+++ EXCERPTED TEXT

I’m tired.  Tired of the blood checking, tired of the dosing, tired of the mathematical calculations, but most of all, I’m tired of watching my son battle this disease every minute of every day.

I’m tired of the constant changes, tired of the not knowing, tired of the what ifs, tired of grieving.  I would love a break, it’s something I fantasize about, dream about, something I know is not a reality.

I think back to those first 17-months of my son’s life, it was a different time back then.  It was a time where we took every minute of every day for granted.  We were carefree, before I even had a concept of what the word carefree really meant.  We lived “normal” lives, with the “normal” worries.  What we were going to wear that day, what we would eat for dinner, where I would take the kids to get them out of the house.

++++++
+++ RECORDED INFORMATION

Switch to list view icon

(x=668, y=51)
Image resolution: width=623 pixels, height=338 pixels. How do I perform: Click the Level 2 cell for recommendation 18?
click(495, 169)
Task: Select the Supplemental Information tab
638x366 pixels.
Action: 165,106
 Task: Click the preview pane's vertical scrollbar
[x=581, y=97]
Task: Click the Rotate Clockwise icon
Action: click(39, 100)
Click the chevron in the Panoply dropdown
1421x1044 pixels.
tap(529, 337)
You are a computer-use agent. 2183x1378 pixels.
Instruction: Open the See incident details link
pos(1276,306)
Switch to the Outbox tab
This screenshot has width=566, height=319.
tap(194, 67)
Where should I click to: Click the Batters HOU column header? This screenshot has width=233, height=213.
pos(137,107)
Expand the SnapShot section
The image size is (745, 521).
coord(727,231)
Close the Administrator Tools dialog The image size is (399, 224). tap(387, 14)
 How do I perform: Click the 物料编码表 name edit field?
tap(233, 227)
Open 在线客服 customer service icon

++++++

* EXERCISE:
Rewrite the paragraph of the excerpted text that begins "I think back to those first" in a shorter form that keeps its main facts. The lines play no part in this work.

* OUTPUT OF THE TASK:
My son's first 17 months were a different time, when we took every day for granted. We were carefree and lived "normal" lives with "normal" worries: what to wear, what to eat for dinner, and where to take the kids to get them out of the house.